In keeping with Black’s irresistible mismatched-buddy action flick formula, the men find themselves in increasingly gruesome trouble, sometimes with Holly in tow, menaced by a trio of dapper Detroit hit men who are looking for a porn flick said to contain coded clues about a corporate conspiracy. (This Pynchon-esque subplot is left under-explored, unfortunately.) Black, who hit it big straight out of college with the screenplay for Lethal Weapon, has made a career out of a “have your cake and eat it, too” mentality, deconstructing clichés even as he gorges himself on them. Because it lacks the motormouthed mania of his directorial debut, Kiss Kiss Bang Bang, The Nice Guys occasionally gets dragged down by its generic plotting, generic villains, and a half-assed redemption arc in which Healy tries to better himself in Holly’s eyes.

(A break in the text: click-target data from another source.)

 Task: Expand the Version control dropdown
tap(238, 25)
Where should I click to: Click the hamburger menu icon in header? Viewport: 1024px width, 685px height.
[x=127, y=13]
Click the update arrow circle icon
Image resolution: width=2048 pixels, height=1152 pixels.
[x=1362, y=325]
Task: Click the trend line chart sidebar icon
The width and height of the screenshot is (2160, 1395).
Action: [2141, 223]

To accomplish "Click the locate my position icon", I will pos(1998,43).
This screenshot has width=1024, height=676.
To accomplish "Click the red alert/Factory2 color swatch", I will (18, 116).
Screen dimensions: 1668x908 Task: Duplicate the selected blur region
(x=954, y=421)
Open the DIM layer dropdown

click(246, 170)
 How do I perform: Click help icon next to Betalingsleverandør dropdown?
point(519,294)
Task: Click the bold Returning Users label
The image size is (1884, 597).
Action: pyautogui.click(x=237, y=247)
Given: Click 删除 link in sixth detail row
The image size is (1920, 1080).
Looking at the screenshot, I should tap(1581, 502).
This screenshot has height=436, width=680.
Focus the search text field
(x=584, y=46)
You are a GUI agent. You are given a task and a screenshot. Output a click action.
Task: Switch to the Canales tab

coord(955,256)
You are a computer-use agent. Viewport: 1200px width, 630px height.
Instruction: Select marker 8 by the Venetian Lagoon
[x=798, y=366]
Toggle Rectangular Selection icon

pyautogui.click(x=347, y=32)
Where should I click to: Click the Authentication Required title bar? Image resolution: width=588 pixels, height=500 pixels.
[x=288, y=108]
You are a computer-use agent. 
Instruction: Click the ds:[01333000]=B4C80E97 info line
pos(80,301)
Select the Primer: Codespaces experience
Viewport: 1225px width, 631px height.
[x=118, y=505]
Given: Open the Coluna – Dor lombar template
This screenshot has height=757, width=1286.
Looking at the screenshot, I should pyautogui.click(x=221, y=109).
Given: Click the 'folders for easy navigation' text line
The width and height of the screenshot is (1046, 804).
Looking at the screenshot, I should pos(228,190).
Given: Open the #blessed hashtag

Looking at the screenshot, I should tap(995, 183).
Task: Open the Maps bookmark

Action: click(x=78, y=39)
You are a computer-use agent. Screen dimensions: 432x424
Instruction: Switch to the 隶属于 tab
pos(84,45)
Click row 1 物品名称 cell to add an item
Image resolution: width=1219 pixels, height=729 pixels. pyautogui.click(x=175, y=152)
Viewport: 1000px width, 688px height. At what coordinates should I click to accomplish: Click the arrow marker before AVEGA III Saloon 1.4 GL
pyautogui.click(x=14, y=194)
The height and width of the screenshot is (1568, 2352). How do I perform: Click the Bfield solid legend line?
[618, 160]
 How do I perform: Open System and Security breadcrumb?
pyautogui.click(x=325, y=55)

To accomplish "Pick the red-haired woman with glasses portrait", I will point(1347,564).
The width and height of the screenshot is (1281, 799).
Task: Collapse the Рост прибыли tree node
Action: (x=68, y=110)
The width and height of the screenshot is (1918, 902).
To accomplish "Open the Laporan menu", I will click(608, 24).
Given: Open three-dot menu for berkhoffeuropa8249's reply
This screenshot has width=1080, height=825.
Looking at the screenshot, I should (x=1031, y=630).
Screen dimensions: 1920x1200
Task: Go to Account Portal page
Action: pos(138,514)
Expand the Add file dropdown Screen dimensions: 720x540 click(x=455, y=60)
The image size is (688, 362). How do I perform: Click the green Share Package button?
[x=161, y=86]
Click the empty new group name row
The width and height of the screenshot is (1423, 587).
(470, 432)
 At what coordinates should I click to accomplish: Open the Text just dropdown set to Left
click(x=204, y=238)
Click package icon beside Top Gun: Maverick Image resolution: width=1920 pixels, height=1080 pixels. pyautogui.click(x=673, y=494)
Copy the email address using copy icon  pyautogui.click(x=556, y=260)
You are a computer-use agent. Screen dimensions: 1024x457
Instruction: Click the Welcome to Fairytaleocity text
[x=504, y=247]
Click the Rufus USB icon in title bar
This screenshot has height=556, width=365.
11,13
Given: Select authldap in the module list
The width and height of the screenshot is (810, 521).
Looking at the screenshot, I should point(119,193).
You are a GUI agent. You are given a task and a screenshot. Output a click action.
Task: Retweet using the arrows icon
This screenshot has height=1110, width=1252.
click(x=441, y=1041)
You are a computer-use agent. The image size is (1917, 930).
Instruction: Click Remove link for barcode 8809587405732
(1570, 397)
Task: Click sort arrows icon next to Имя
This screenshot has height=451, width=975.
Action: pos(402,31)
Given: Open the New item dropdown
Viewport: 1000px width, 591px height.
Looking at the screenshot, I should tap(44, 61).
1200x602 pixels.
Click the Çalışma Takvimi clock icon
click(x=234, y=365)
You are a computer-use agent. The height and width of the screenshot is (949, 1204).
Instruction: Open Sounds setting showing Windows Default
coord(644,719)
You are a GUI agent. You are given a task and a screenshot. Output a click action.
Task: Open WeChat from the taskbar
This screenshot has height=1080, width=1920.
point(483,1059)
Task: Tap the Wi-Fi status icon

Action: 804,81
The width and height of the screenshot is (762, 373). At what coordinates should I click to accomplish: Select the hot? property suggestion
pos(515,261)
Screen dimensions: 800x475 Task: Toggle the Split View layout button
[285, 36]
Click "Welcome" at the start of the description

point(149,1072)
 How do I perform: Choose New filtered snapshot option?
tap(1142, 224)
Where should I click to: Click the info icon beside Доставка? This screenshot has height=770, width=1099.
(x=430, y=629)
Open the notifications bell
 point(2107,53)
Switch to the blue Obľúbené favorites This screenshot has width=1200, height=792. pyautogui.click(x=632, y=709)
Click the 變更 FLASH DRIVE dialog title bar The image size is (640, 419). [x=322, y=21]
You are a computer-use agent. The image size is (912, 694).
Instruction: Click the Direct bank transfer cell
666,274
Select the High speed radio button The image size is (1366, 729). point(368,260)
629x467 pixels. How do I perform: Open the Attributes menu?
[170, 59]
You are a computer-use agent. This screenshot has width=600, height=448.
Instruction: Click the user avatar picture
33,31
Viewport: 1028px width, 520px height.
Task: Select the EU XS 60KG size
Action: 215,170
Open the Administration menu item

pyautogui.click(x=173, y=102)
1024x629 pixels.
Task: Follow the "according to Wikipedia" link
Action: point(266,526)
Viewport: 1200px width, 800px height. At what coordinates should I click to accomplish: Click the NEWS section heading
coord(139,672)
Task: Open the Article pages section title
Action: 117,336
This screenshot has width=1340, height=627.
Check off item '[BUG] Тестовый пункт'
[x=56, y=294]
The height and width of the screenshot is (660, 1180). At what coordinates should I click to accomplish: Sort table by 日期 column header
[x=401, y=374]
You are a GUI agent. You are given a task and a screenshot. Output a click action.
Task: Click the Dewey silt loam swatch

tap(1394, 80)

Which is to say that anyone hoping for the verbal and conceptual excesses of The Long Kiss Goodnight or The Last Boy Scout may be disappointed, despite an outré opening sequence that links violent death, cheesy erotica, and teenage guilt. (Not to over-psychoanalyze, but given that The Nice Guys is set somewhere during Black’s teenhood years, the scene comes across as creepily personal.) But Black’s odd-couple patter—here injected with period-specific references to The Waltons and Mikhail Baryshnikov—and knack for the occasional gory surprise is enough for a movie to coast on. Gosling and Crowe’s comic rapport is a big factor. Going along with the ’70s vibe, the former aims for a sweet spot somewhere between Bruce Dern and Elliott Gould, while the latter plays gruff with a hint of self-parody. (Crowe’s L.A. Confidential co-star, Kim Basinger, pops up too, stiff as a wax figure.) The Nice Guys is funny enough when it sticks to its heroes—whether pinned in a tight spot or bickering with each other—that its less-than-compelling intrigues and digressions come as an acceptable trade-off.